In response to Jayz691: I’m not sure if you’re referring to my parts already changed list, but all that work was done on a few other problems that occurred about four or five years ago. The cam chain tensioner broke off from the spring and lodge itself into cam sprockets, it caused the engine to seize momentarily and jumped the timing about an inch on the belt. Originally, we took it to a repair shop, they said “the timing was off, no compression, chances are the engines dead; we don’t do engine rebuilds here but we’ll swap in a new engine for $8,000”. I refused and had it towed back to my house.
From there I bought a repair manual, tore it down a bit, and reset the timing. Cranking it over by hand I could feel and hear that there was still compression with every cylinder compressing in time. I went ahead and bought about $1000 in parts, tore off the cylinder head, took out the cam chain housing, and replaced the cam chain and cam tensioner. From the debris inside the cam chain housing, I could tell that the plastic wedge must have gotten into one of the cam sprockets and jumped the timing slightly before being torn to shreds. I went ahead and replaced all the gaskets, timing belt, etc, and got it back up and running.

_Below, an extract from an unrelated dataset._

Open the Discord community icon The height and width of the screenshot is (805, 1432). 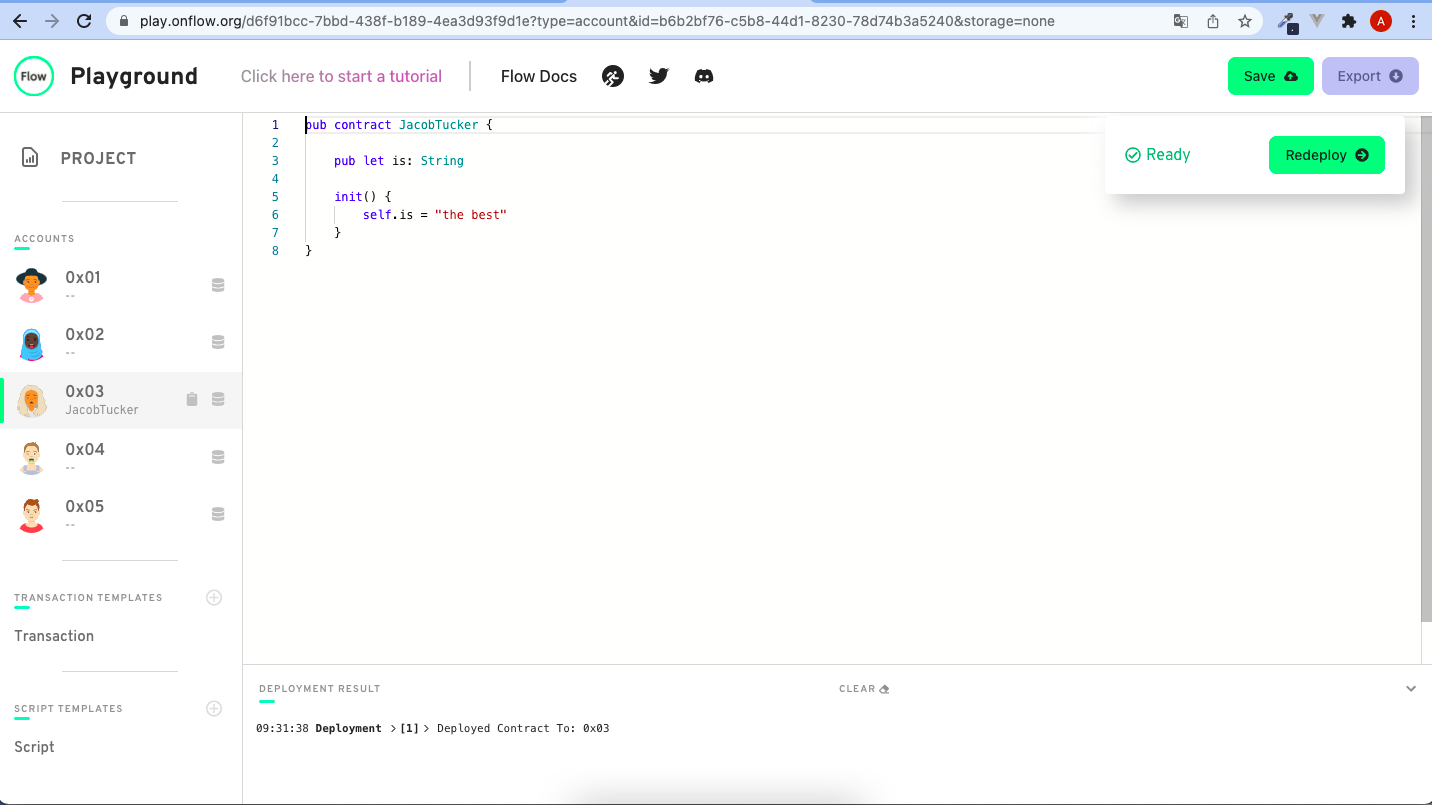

Thank you all for your suggestions and help with this. I’ll be sure to pick up a proper logging tool before the next issues arises.

rhfosu
10-01-2020, 06:32 AM
I attempted to ask around for a tester, but sadly couldn’t find anyone with one on hand. So, I went ahead an picked up a HPFP since it seemed everything I could find online was pointing to that as the primary issue, and I figured I’d buy a logging tool afterwards for future problems.

I’m happy to report the issue seems to have been resolved with the new HPFP. I took it for a test drive yesterday with no issues to speak of, outside the brakes being a little harder to push after sitting for three weeks.
I didn’t buy a new thrust sensor (G410) with the pump so the issue did seem to be related to the N276.

In response to EvolutionArmory: I do have a multimeter on hand, but I have a hard time finding the specs of the part to determine if something had shorted or gone bad.

In response to Jayz691: I’m not sure if you’re referring to my parts already changed list, but all that work was done on a few other problems that occurred about four or five years ago. The cam chain tensioner broke off from the spring and lodge itself into cam sprockets, it caused the engine to seize momentarily and jumped the timing about an inch on the belt. Originally, we took it to a repair shop, they said “the timing was off, no compression, chances are the engines dead; we don’t do engine rebuilds here but we’ll swap in a new engine for $8,000”. I refused and had it towed back to my house.
From there I bought a repair manual, tore it down a bit, and reset the timing. Cranking it over by hand I could feel and hear that there was still compression with every cylinder compressing in time. I went ahead and bought about $1000 in parts, tore off the cylinder head, took out the cam chain housing, and replaced the cam chain and cam tensioner. From the debris inside the cam chain housing, I could tell that the plastic wedge must have gotten into one of the cam sprockets and jumped the timing slightly before being torn to shreds. I went ahead and replaced all the gaskets, timing belt, etc, and got it back up and running.

Thank you all for your suggestions and help with this. I’ll be sure to pick up a proper logging tool before the next issues arises.

Good news. Symptoms and codes were very similar to when my HPFP failed. Always happy to see consistency lol.

esandes
10-01-2020, 09:38 AM
Cool

jsilva01
12-29-2021, 06:59 AM
I’m troubleshooting the same codes:

P2293
P2296
P0087

I had replaced the oil filter housing and when I first started it up after the repair it had a rough idle but no codes. With subsequent starts the car ran fine, and it ran fine for a few weeks.

Then the other morning it had difficulty starting and had a rough idle again, but this time it threw those codes. I drove it around and the engine sounded fine and the AFR was fine but it was ‘limp’. Very slow. The EPC light came on when the RPMs got close to 3k.

I’ll check the connectors but others on this thread suggested testing the wiring. I have manuals but I’m having trouble finding wiring information.

Can anyone supply information on testing the wiring for the N276 valve?